• Prompt: Return the lines from the one containing "Where should I" through the one containing "Looking at the screenshot, I should 216,223.", inclusive, reproducing each without any change.

------ Record list

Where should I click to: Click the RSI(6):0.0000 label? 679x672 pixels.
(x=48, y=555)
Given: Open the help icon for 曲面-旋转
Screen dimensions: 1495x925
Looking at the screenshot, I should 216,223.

------------
------ Record list

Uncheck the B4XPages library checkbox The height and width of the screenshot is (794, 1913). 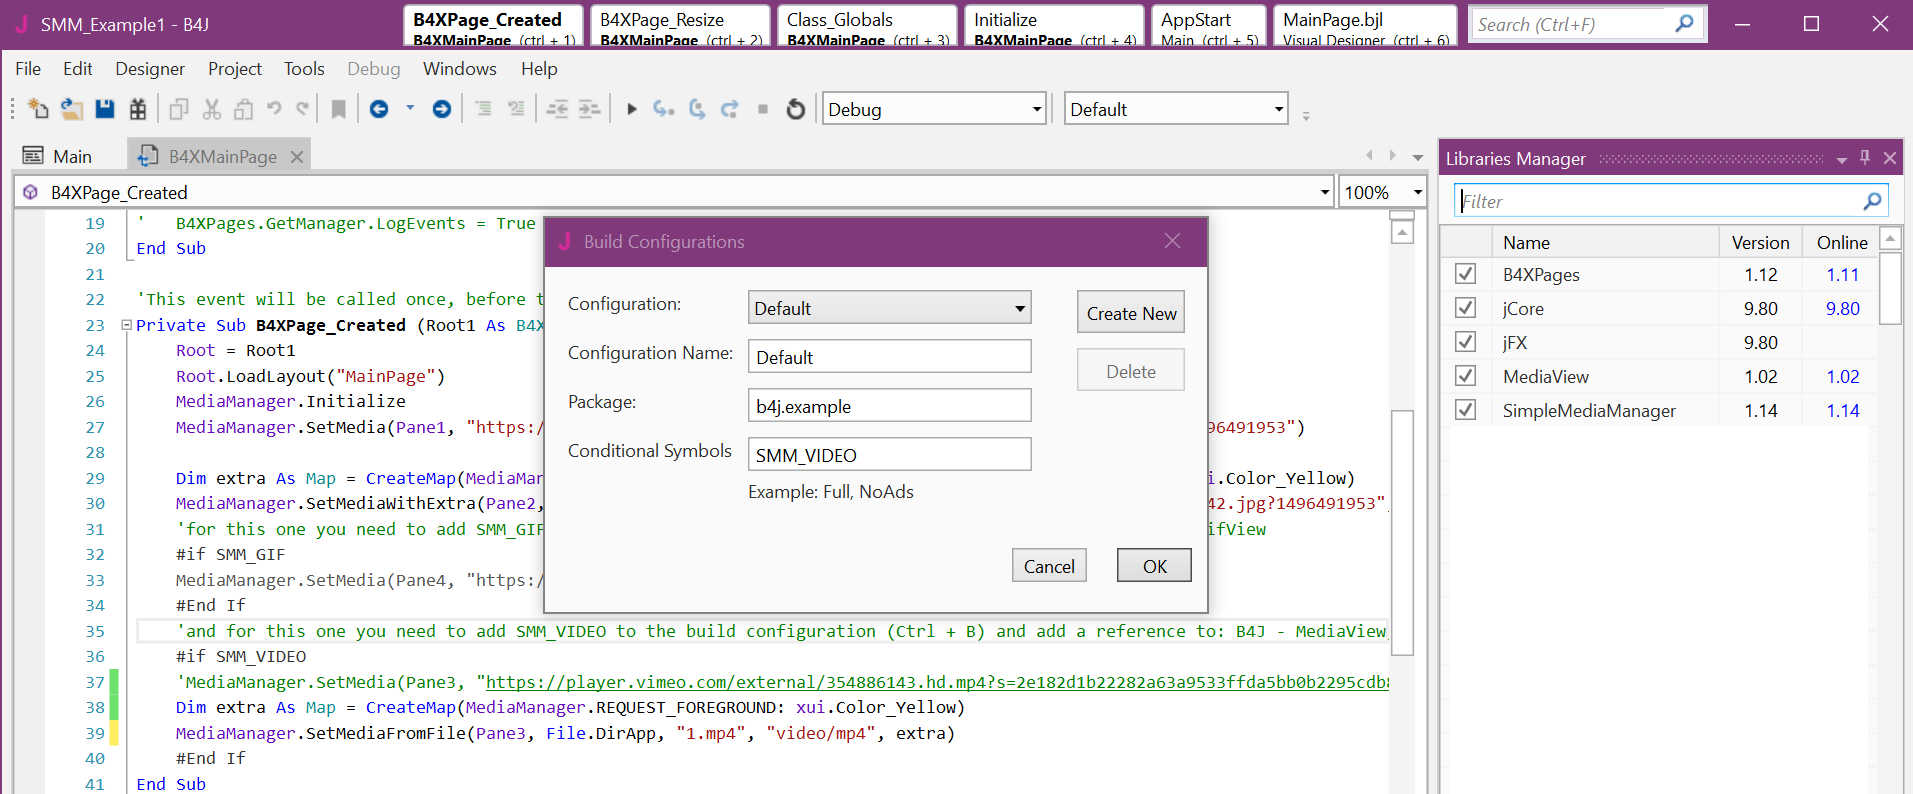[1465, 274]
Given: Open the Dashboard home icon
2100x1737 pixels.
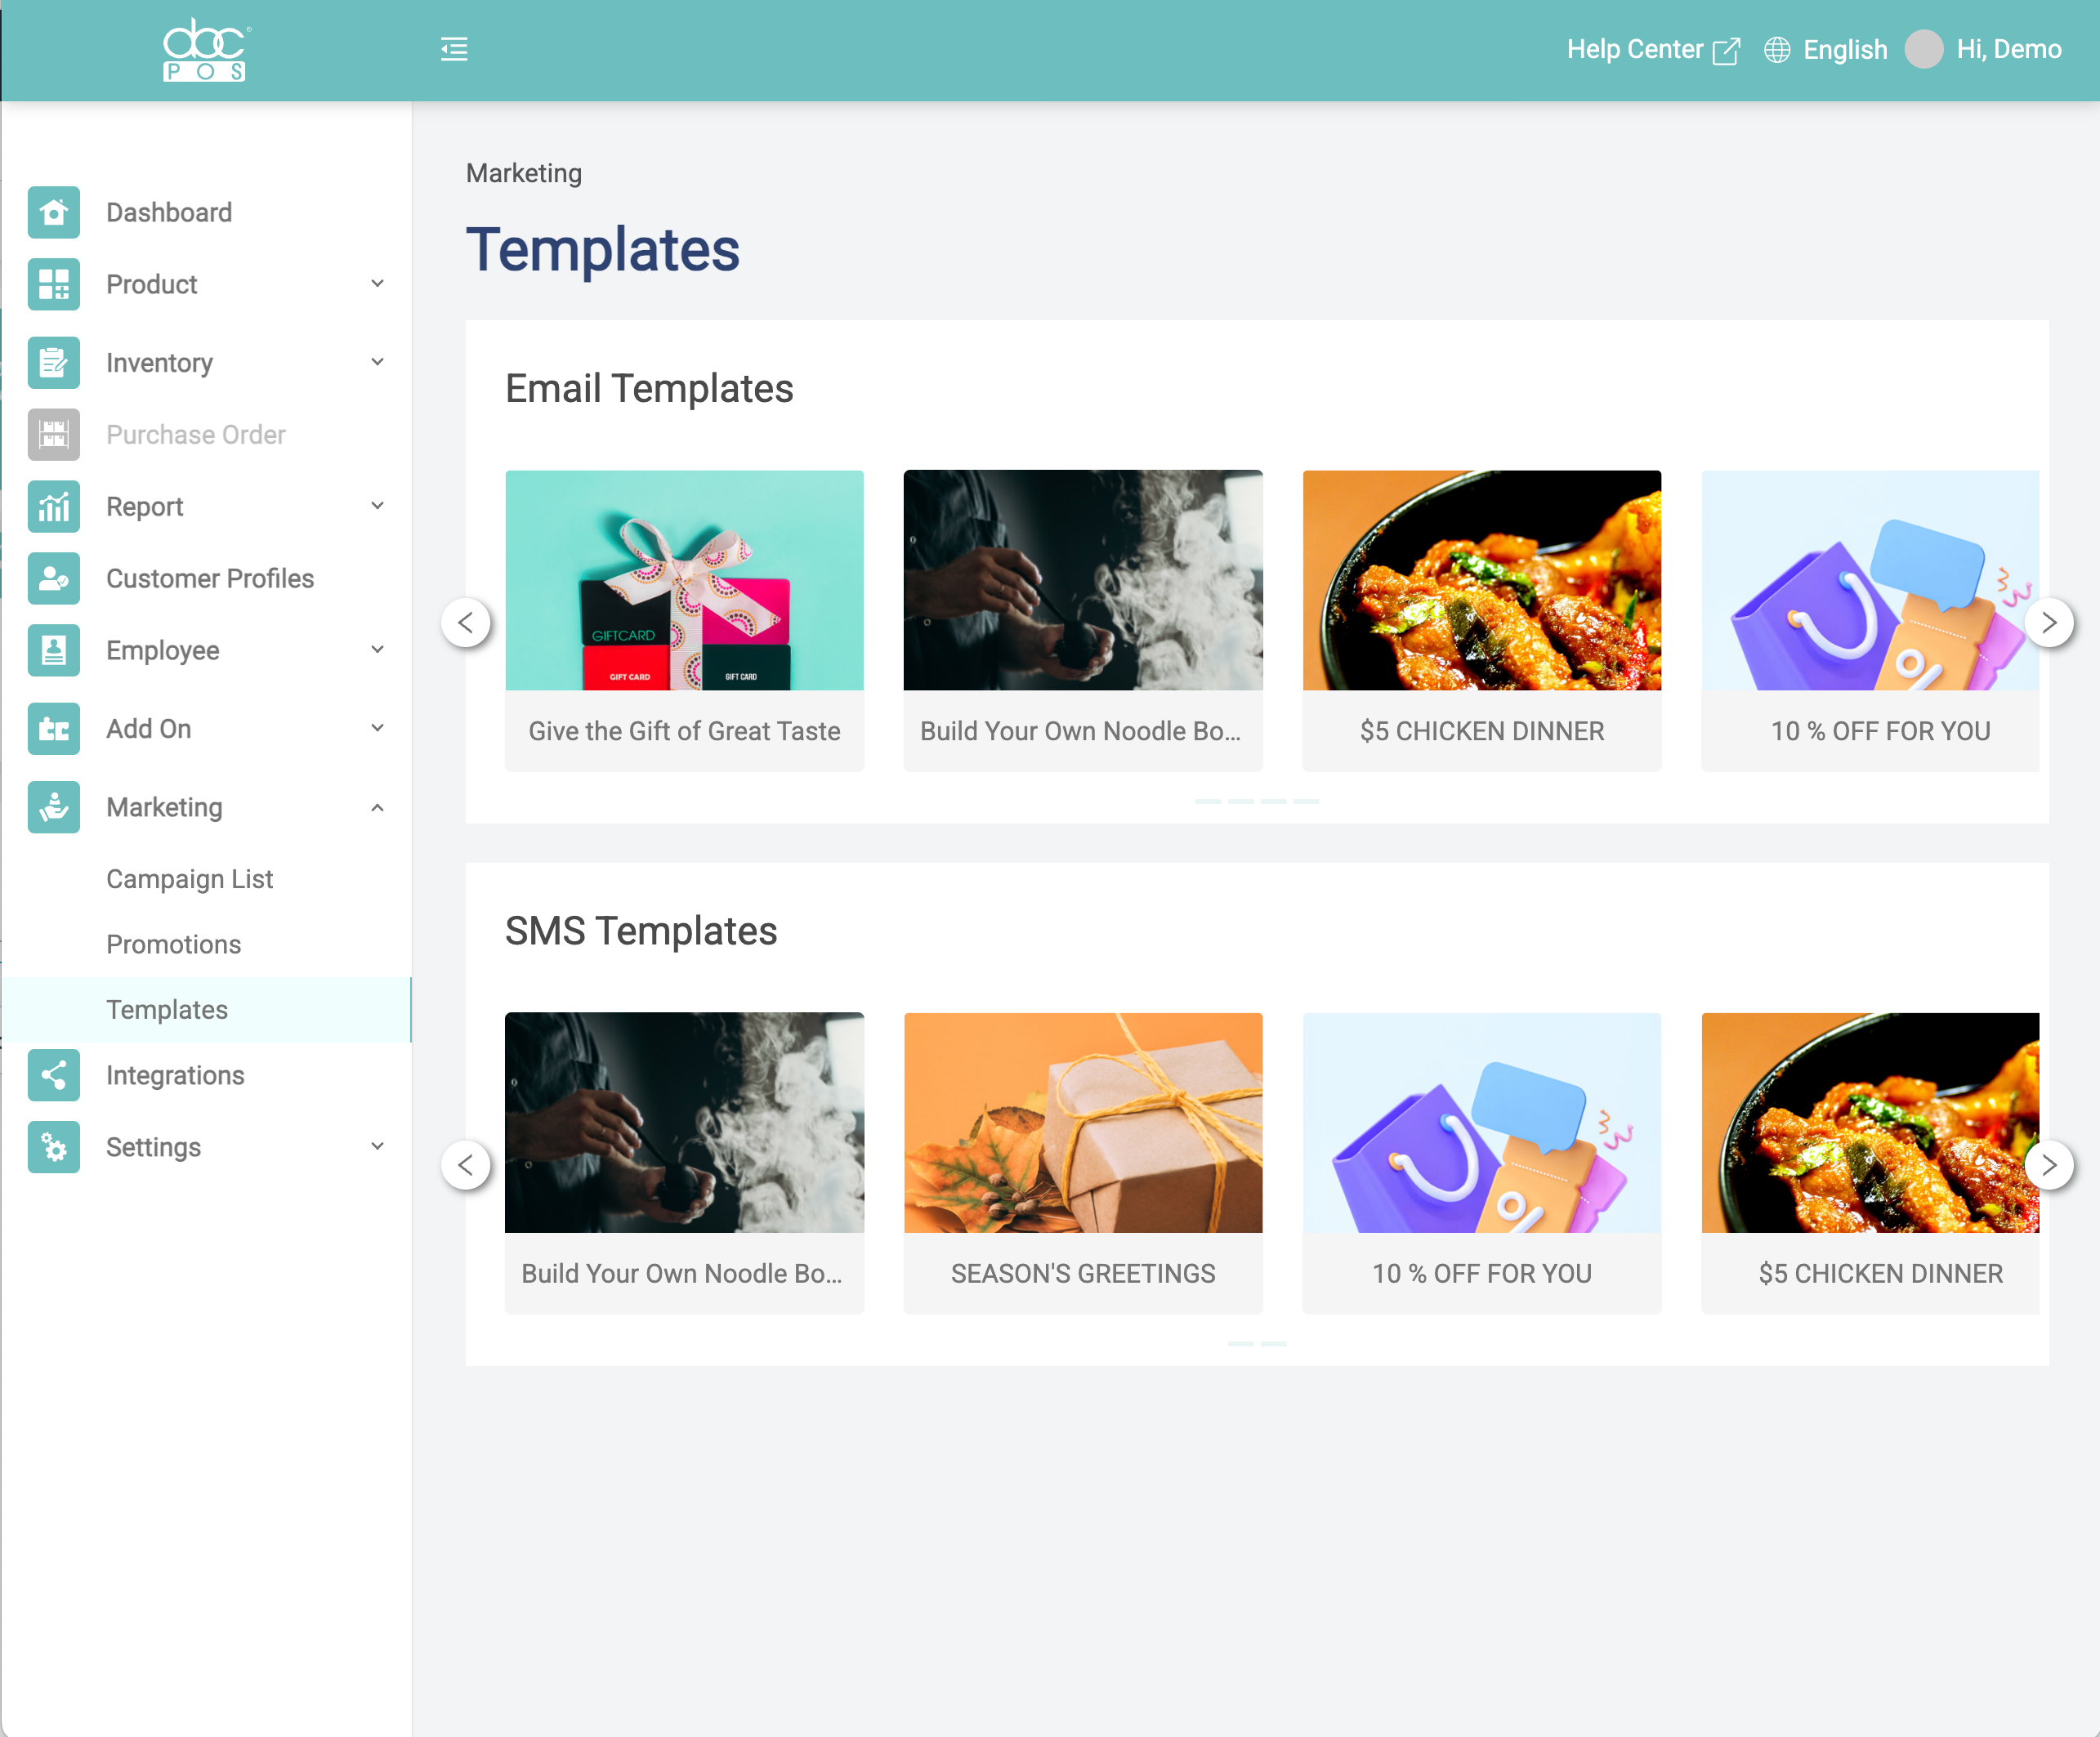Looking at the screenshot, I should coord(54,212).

------------

• Answer to the task:
Where should I click to: Click the RSI(6):0.0000 label? 679x672 pixels.
(x=48, y=555)
Given: Open the help icon for 曲面-旋转
Screen dimensions: 1495x925
Looking at the screenshot, I should 216,223.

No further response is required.